More happenings at Sompanya school this week:
2 groups (Project 1 - Bathroom cleanliness and Project 2 - Inclusion) have been preparing for the imagine stage.
Project 1 - Students reflected more on the reasons why the bathrooms are dirty, and found that most of the problem is linked to behaviour, a lack of rules about how to use bathrooms correctly, lack of awareness of hygiene and distribution of students to bathrooms. They created a survey to observe the bathrooms during three different times of the day, to see who is using which bathrooms, what kind of behaviour is happening and when the bathrooms are dirtiest. They will observe and record results until Monday and then analyse the results to help them design solutions in the imagine stage to target the real, observed behaviour (rather than what they imagine is happening or blaming the wrong people for the problem).
Project 2 - Students have been led through a series of activities designed to help them gain empathy for people who are excluded, and to help them realise that their own behaviour and actions are part of the problem, therefore will need to be part of the solution. They brainstormed examples of positive/ inclusive and negative/exclusive behaviour towards people, role played both types of behaviour, and reflected on how it felt to be both included and friendly, and excluded in a group. They watched a clip of the bullying movie and noticed that the whole community was involved in stopping bullying in school - teachers, students, and parents. They also identified strengths and weaknesses in their own character and behaviour to realise that no-one is perfect, and they learned that while people may look different on the outside, inside we all have the same type of feelings. The students made a strength quilt, and each piece of the quilt contained a piece with the student’s name and strengths written by each other. The pieces were tied together to represent that the strength of the whole community increases when we work together and celebrate positives in each other, rather than trying to bring people down.
In addition, both groups summarised the week by coming back together and explaining to each other what they’d been up to - using the what, how, why framework:
What - what parts of DFC process have you done so far?
How - how have you participated in the process - what activities?
Why - why did you personally decide to join this project?
They also learned and sung the ‘I can’ song and started to make a progress chart of DFC at Sompanya to keep the whole school community up to date with what they’re doing.
More exciting progress at Sompanya School!
Most days started off as one group - practising the ‘I can’ song together and starting each session with a student-led warmer game. This was to keep morale up, as the process is quite long and the students are not used to project-based learning and the level of thinking and energy required to sustain the project long term. Students also put up their progress chart and updated the feel stage with photos and captions.

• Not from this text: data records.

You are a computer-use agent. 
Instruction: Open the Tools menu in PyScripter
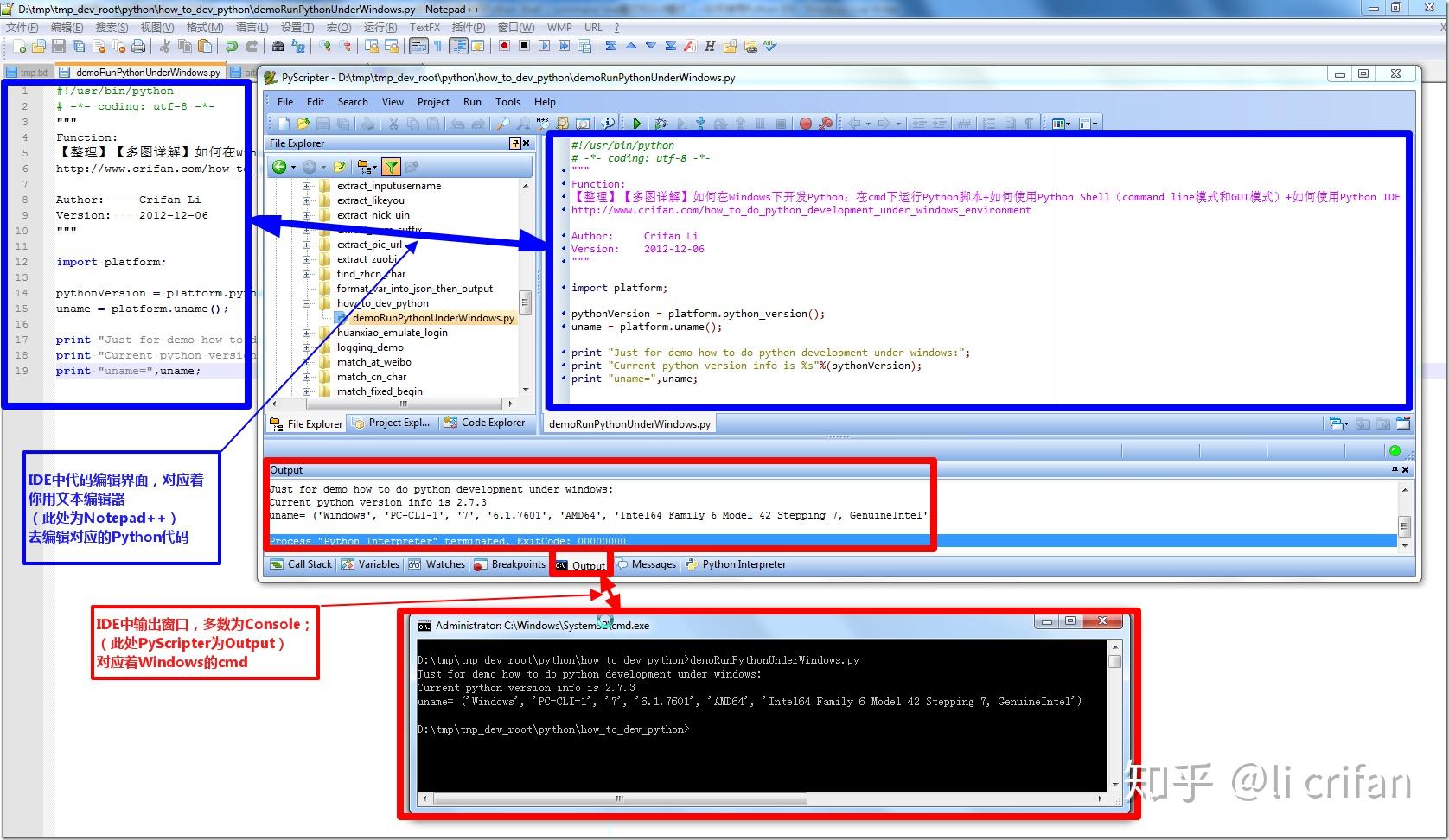pos(507,101)
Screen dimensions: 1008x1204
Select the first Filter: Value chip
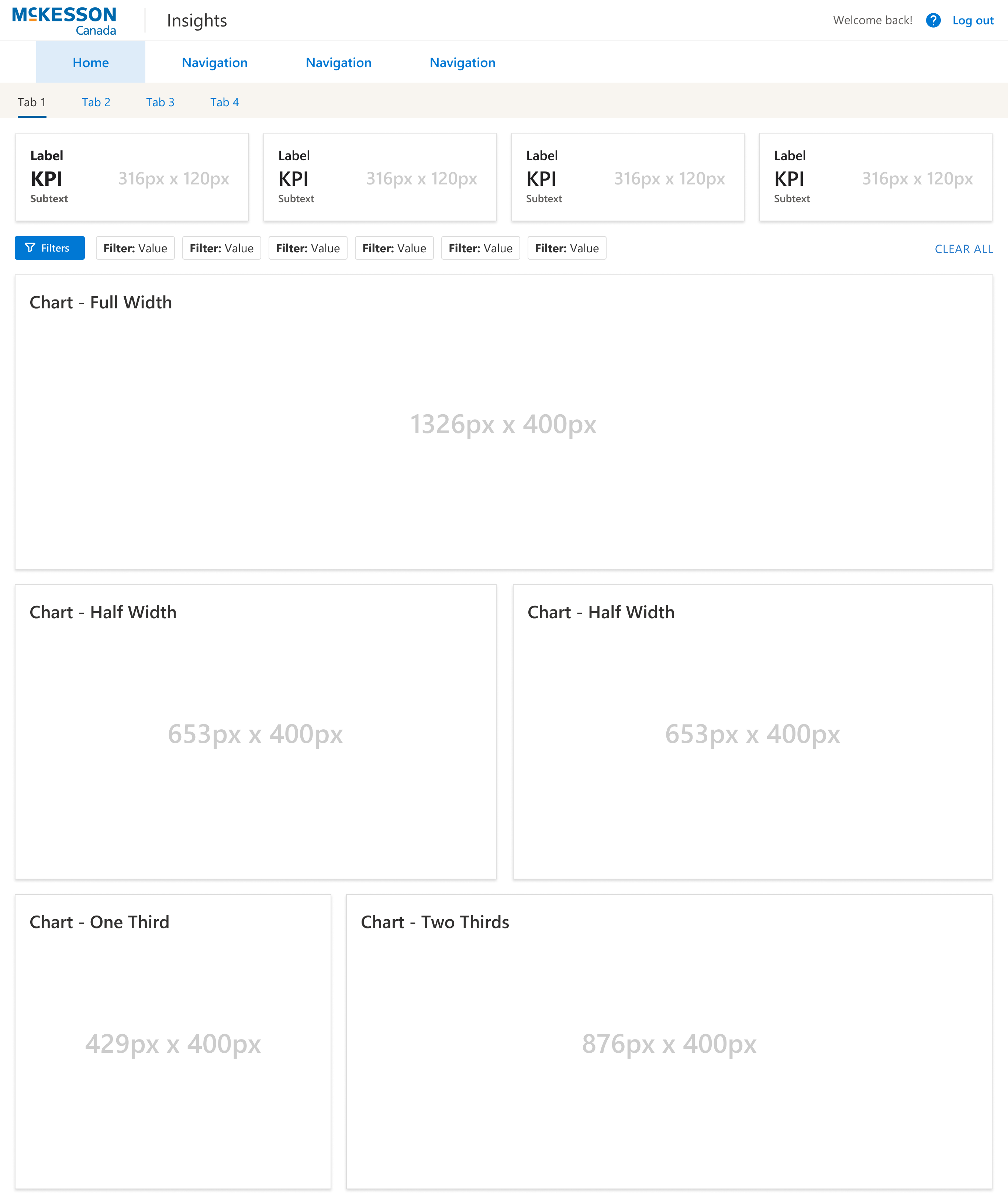(x=135, y=248)
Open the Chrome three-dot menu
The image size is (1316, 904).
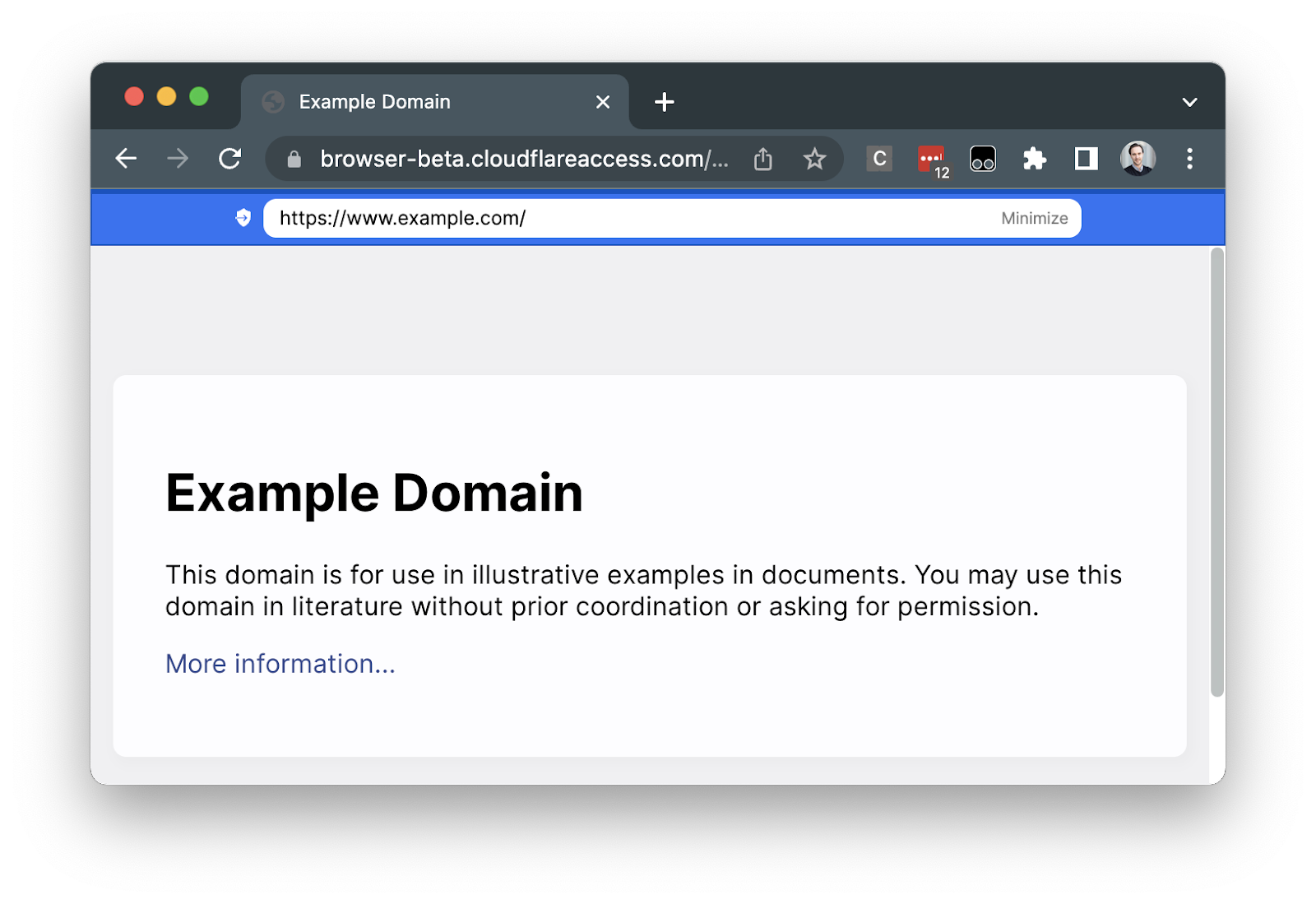(x=1190, y=159)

Then the students continued in the IMAGINE stage in their respective groups.
Project 1 - Students analysed the results from their observations of all the bathrooms on level 2 and 3, and started to imagine solutions targeting the root causes and real situation - key times of the day, groups of students, hygiene awareness and appropriate behaviour in a toilet.

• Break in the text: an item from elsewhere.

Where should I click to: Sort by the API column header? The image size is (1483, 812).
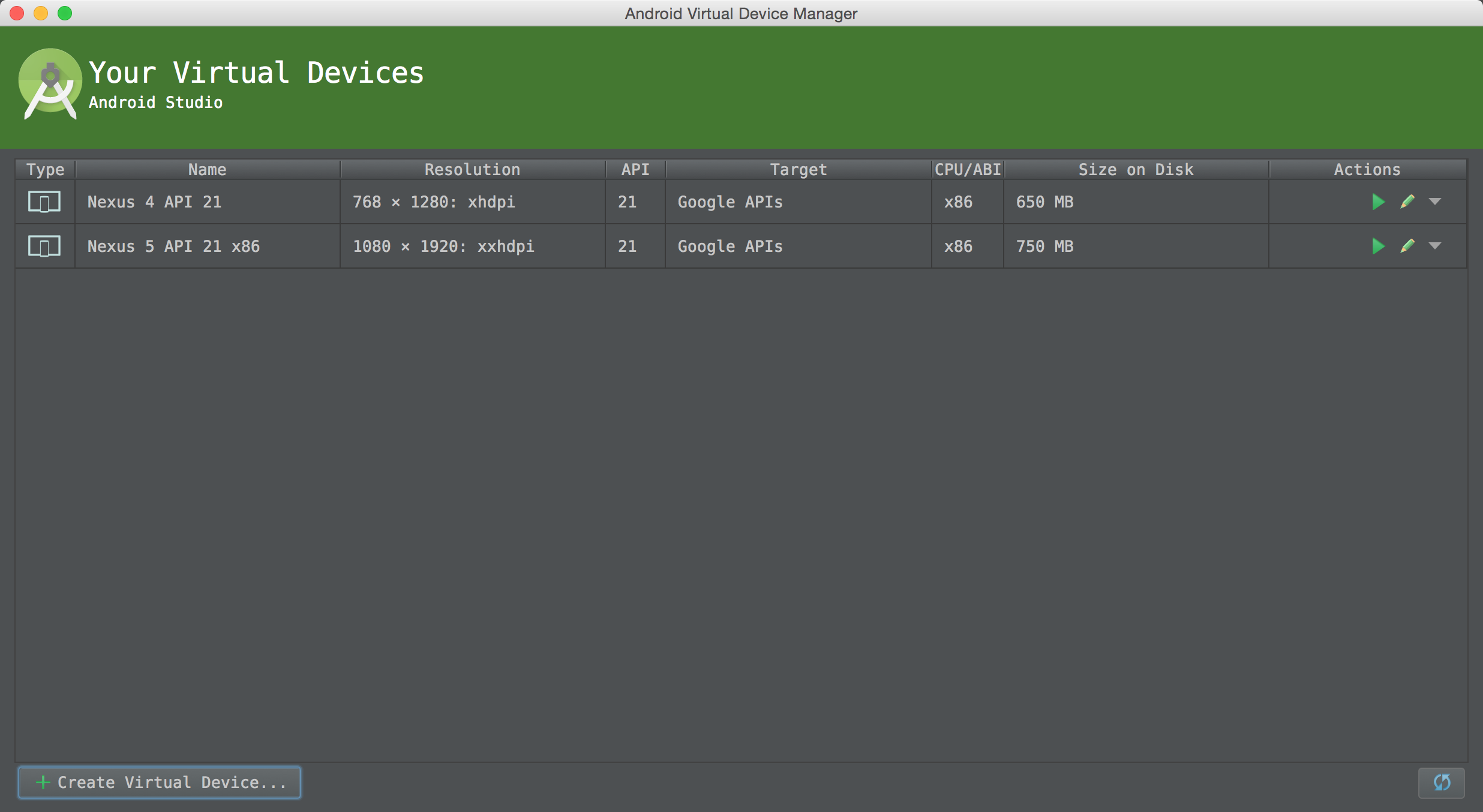pyautogui.click(x=635, y=170)
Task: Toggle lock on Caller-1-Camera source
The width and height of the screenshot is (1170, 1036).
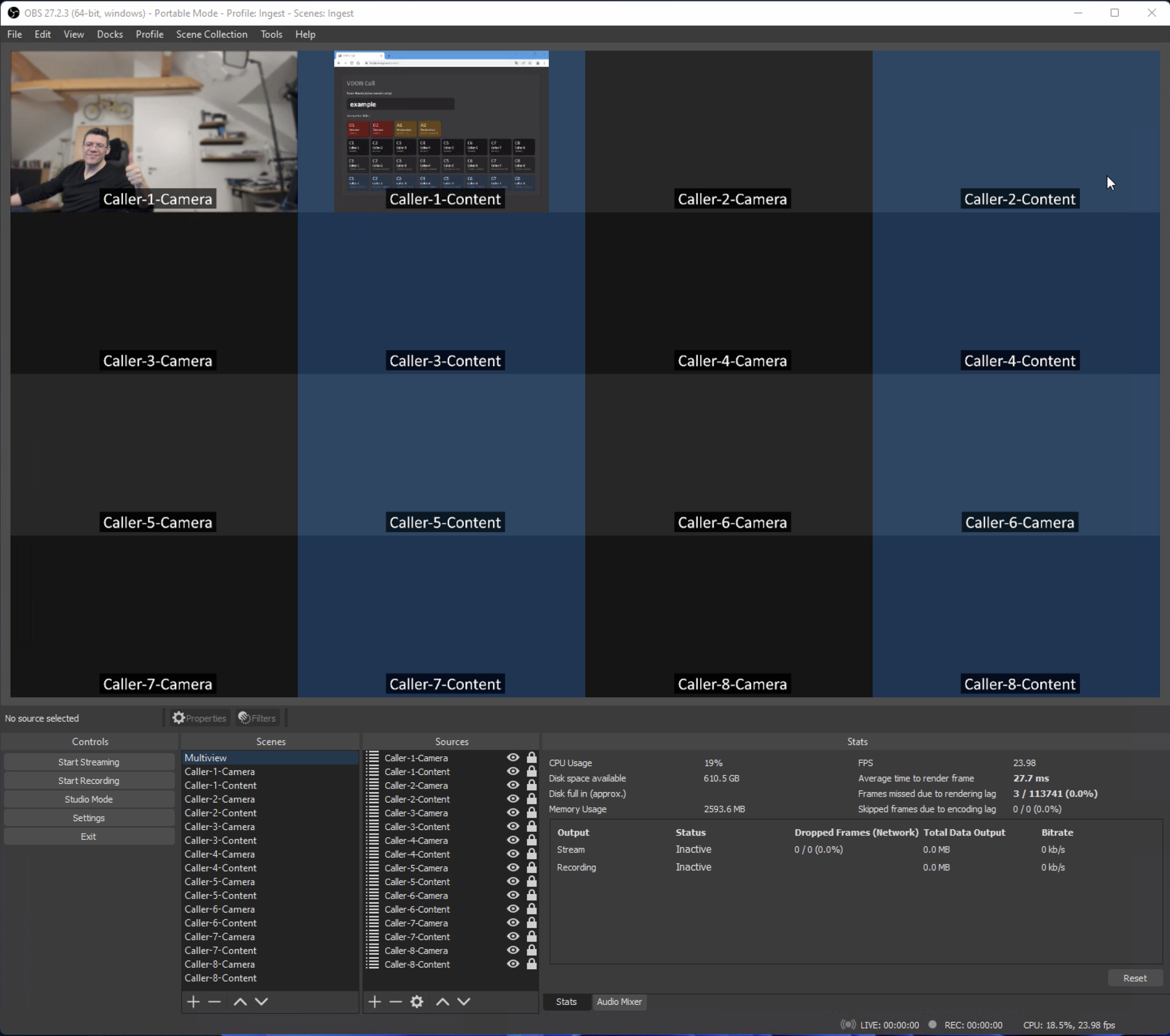Action: coord(531,757)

Project 2 - Students started to imagine solutions for the inclusion problem. At first, they had trouble doing it in smaller groups, so we switched to brainstorming together. We needed to keep reminding students of what the problem and root causes were, and asking ‘how is that solving the problem?’ and ‘what do you want to achieve by doing that?’. They had a lot of ideas and voted on the ones they thought best fit the problem and they could implement in a week - a singing and drama activity, planting trees for friendship, and organising a football game for solidarity.